Alicia Morgans: I completely agree, and I so appreciate you walking us through this incredibly complex, but so important landscape. I wonder if you could comment on one other thing that's so critical and really affecting our decision making here, and that is PSMA or other PET imaging techniques. So, what are your thoughts there?
Kosj Yamoah: It is more important to use PSMA imaging as a tool to layer over our known proving through clinical trials approach that we use to treat patients, rather than just treat based on what the PSA signal is telling us. The reason why I think that's so important is, once you've you've done an imaging modality, say, in the context of our conversation now, this is going to be post-surgery and you are having a suspicion of a PSA rise and you do PSMA PET image imaging. Once you have this PSMA imaging done and you recognize that there is signal in the post-oped or in the pelvic lymph nodes or even extrapelvic regions, that gives you information into where the disease might be recurring, and that's very valuable.
However, that information should augment what you'd have done without the PSMA PET testing. So what we need to do now then is to look at that image and be able to let it inform how we treat the patients with that imaging modality to augment that therapy, rather than change entirely what the guidelines is recommending by treating signal. For example, if you have a past PSMA PET test in the pelvic node, and your CAT scan correlates that the CT portion of it does not show any signal, versus a scenario where the PSMA PET corresponds to a CT signal.
Those two imaging observations are quite different, because in one instance, you do know that there is a CT evaluable area of recurrence that needs action.

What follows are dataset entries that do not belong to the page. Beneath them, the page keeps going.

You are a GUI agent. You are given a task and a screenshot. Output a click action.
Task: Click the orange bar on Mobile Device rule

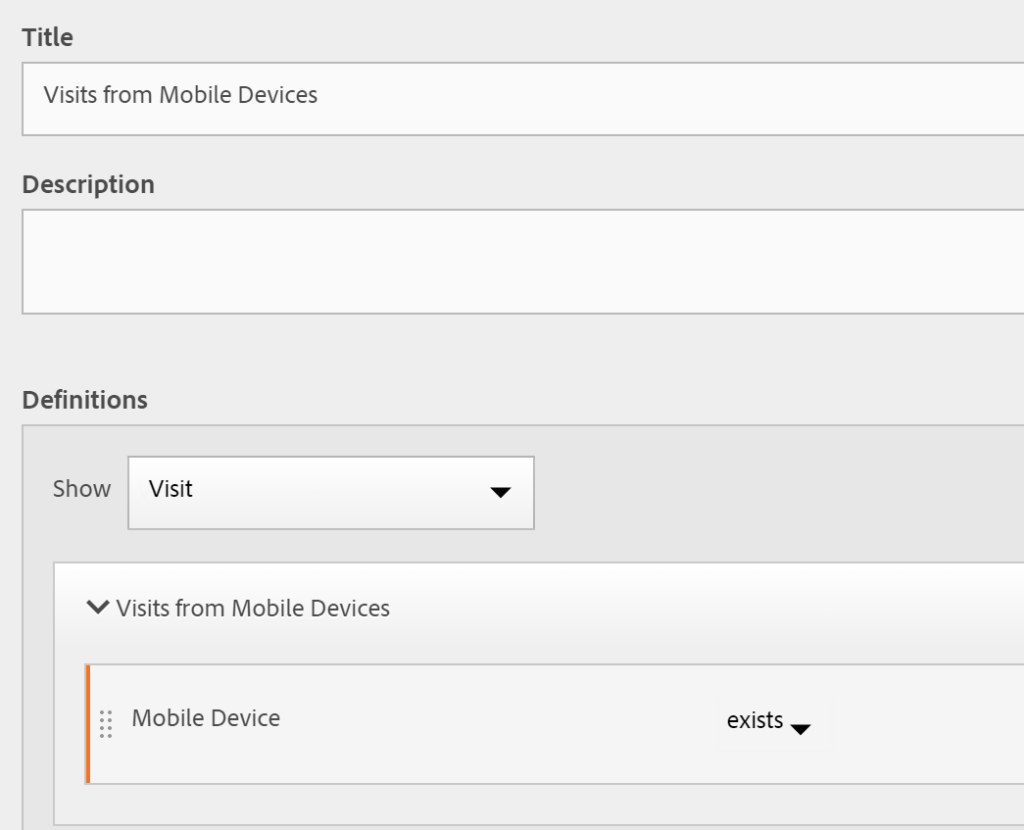pyautogui.click(x=88, y=723)
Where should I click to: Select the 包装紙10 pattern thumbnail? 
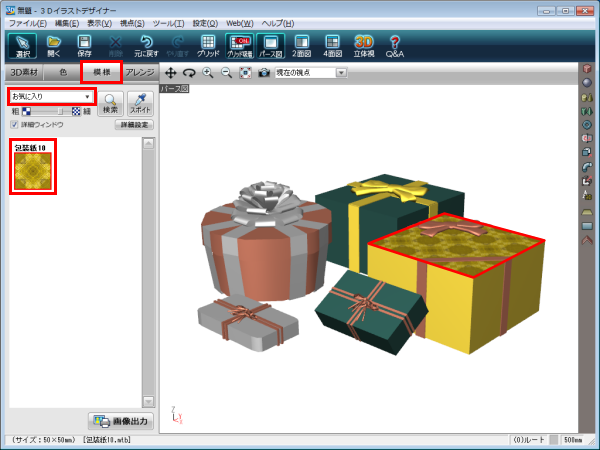[x=33, y=171]
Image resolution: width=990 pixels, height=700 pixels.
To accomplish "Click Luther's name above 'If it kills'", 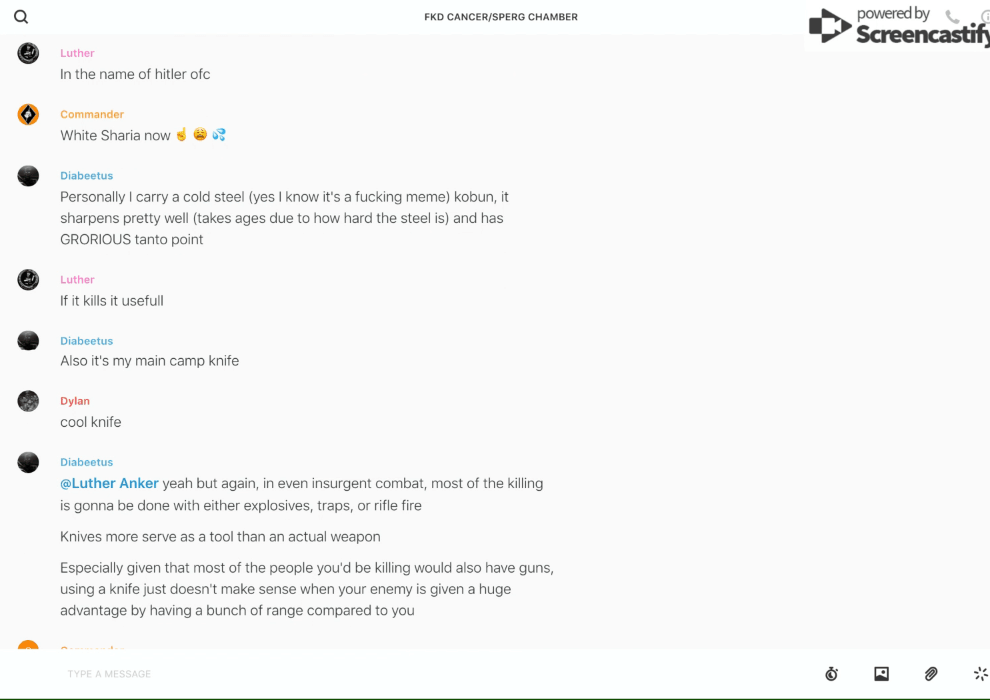I will pos(77,280).
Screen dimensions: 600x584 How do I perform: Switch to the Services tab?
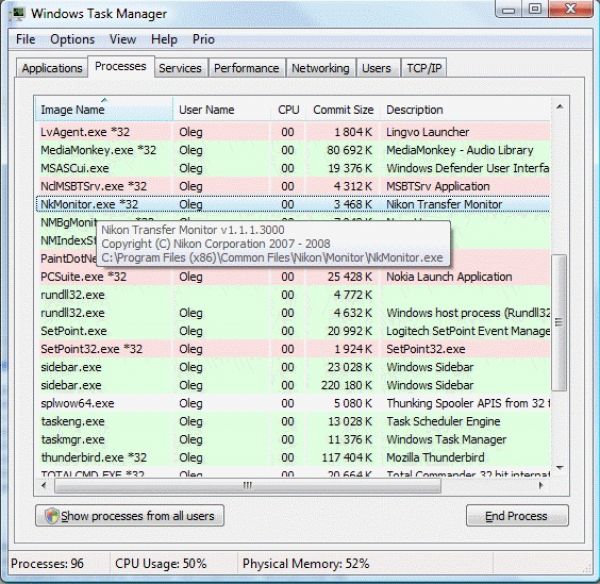click(180, 68)
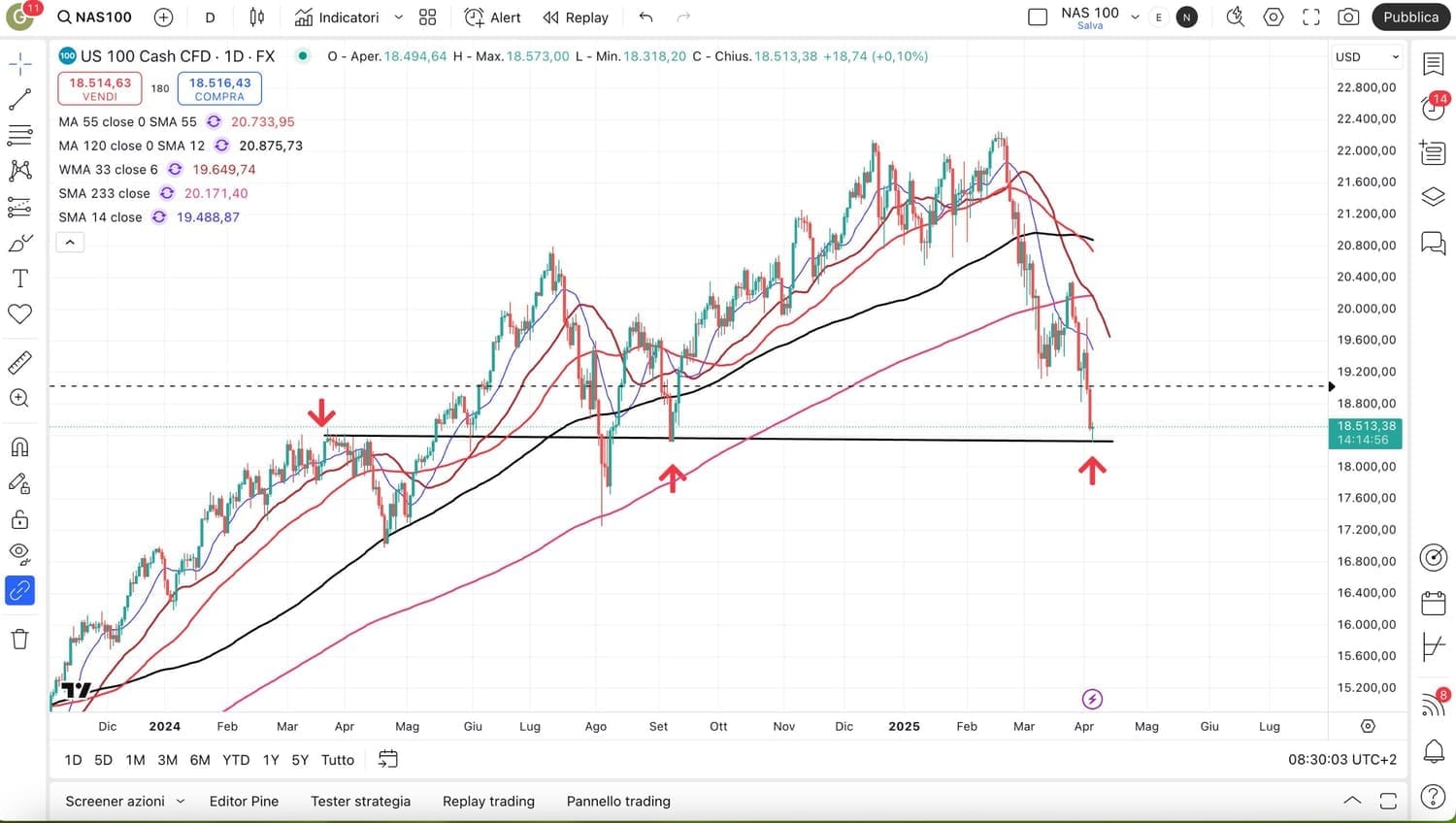Open the ruler measure tool
1456x823 pixels.
pos(19,362)
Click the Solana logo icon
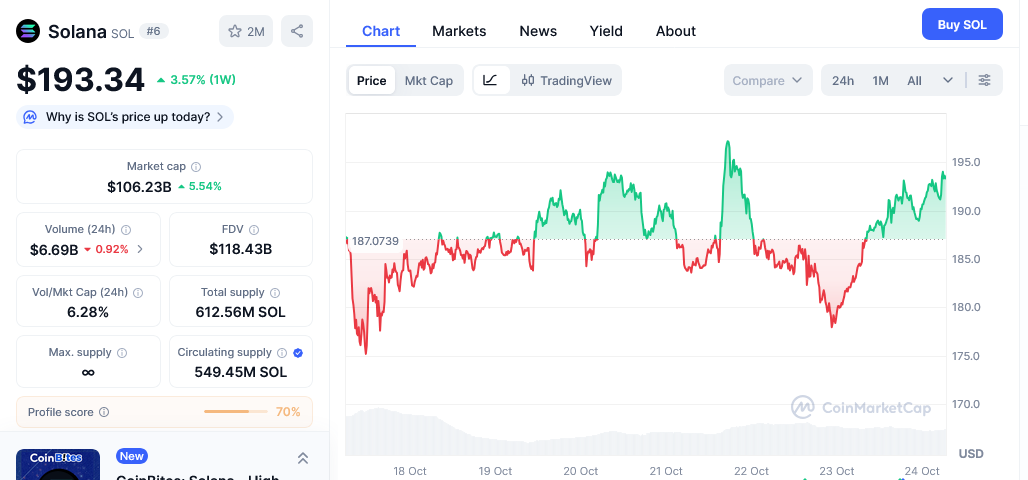Image resolution: width=1028 pixels, height=480 pixels. (x=28, y=31)
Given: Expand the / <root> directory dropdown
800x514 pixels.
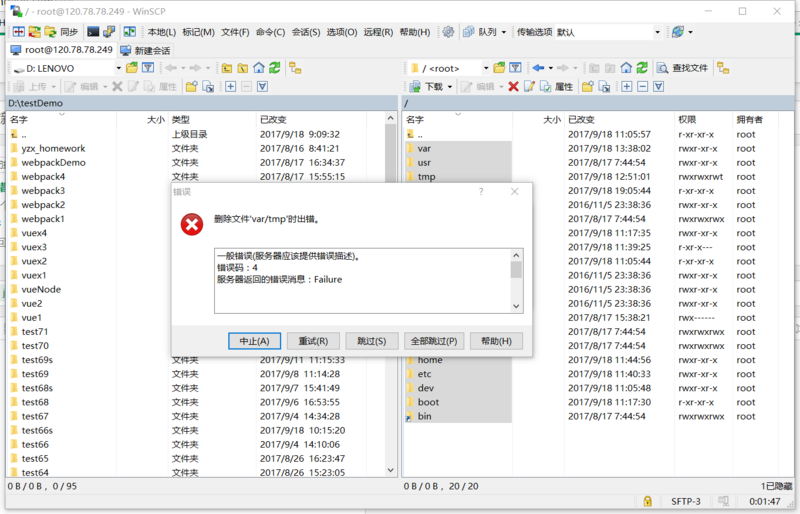Looking at the screenshot, I should pos(488,68).
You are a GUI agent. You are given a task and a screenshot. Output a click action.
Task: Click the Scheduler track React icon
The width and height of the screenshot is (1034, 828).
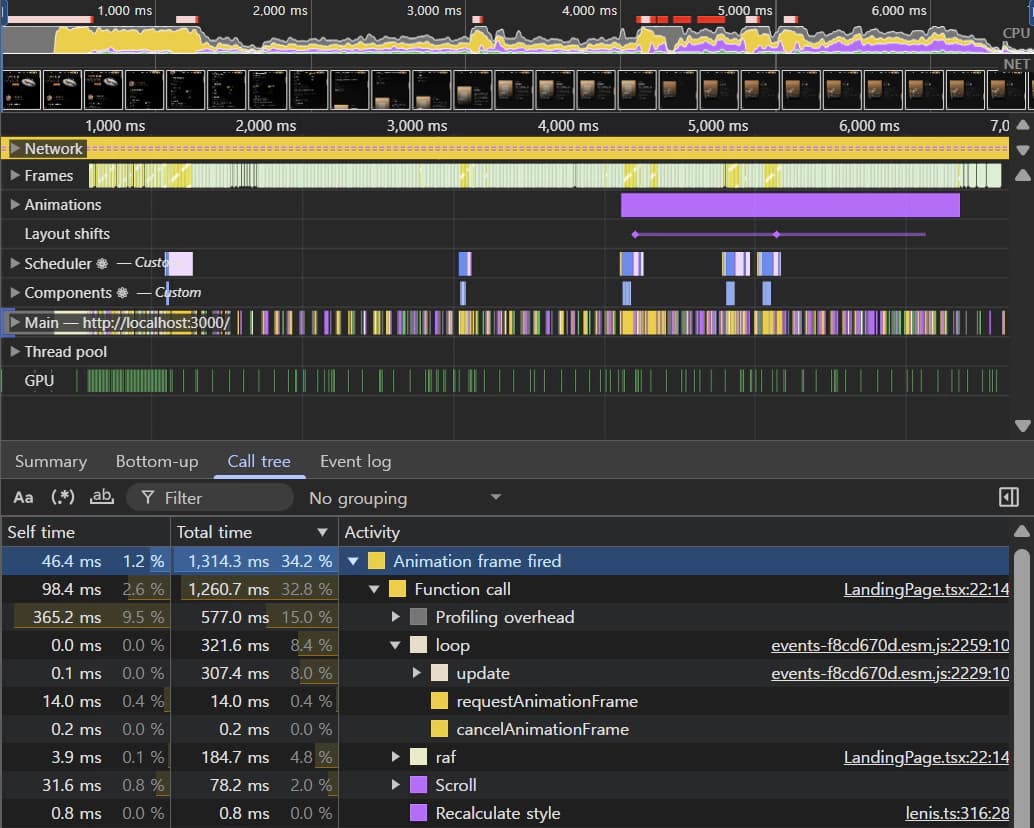pos(101,264)
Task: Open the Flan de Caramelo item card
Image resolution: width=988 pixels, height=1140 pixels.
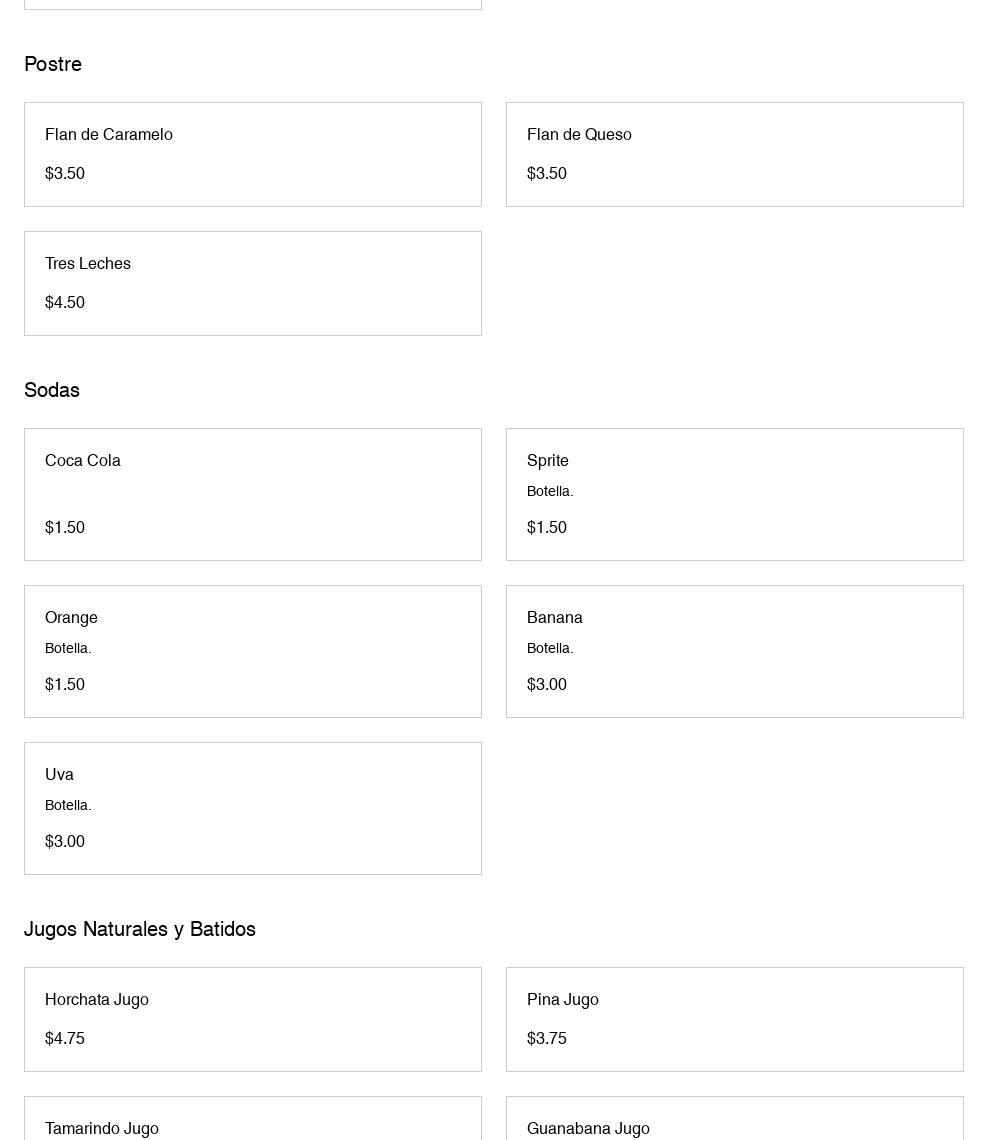Action: pyautogui.click(x=252, y=154)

And in the other case, you might need to understand that this might be an early sign of recurrence, but may not be actionable yet. Our field needs to define that clearly. And also, we shouldn't forget patient anxiety, and in instances where we don't even know we're going to change overall survival. And by having signals show up all up in these places without being able to change the patient's ultimate outcome, could eventually become a source of stress and anxiety for patients that we don't know what to do with yet.
And so, as we learn these things, I think we know that PSMA PET is being widely used, and so that's a great thing, but we have to be very rigorous in our prospective evaluation of how the data is and see if this is informing and changing patient outcomes before we make that mainstream. But in any event, I think PSMA PET testing is here to stay, and we just have to learn how to use it correctly.
Alicia Morgans: And I love your message about ensuring that the patient gets the standard of care and using the PSMA pet to add on to that standard of care, because especially as things are evolving, if we do have a chance to potentially cure a patient through standard of care management, we wouldn't want to, in most cases, I think, remove that option for cure, unless there was something very clear and obviously suggesting that was going to be ineffective.
Kosj Yamoah: Absolutely.
Alicia Morgans: I really appreciate that message. So, thank you for walking us through such a complex topic that is so clinically important for our patients and an area of many questions for our field. I sincerely appreciate your time.
Kosj Yamoah: Thank you for having me, and I'm looking forward to doing more of this.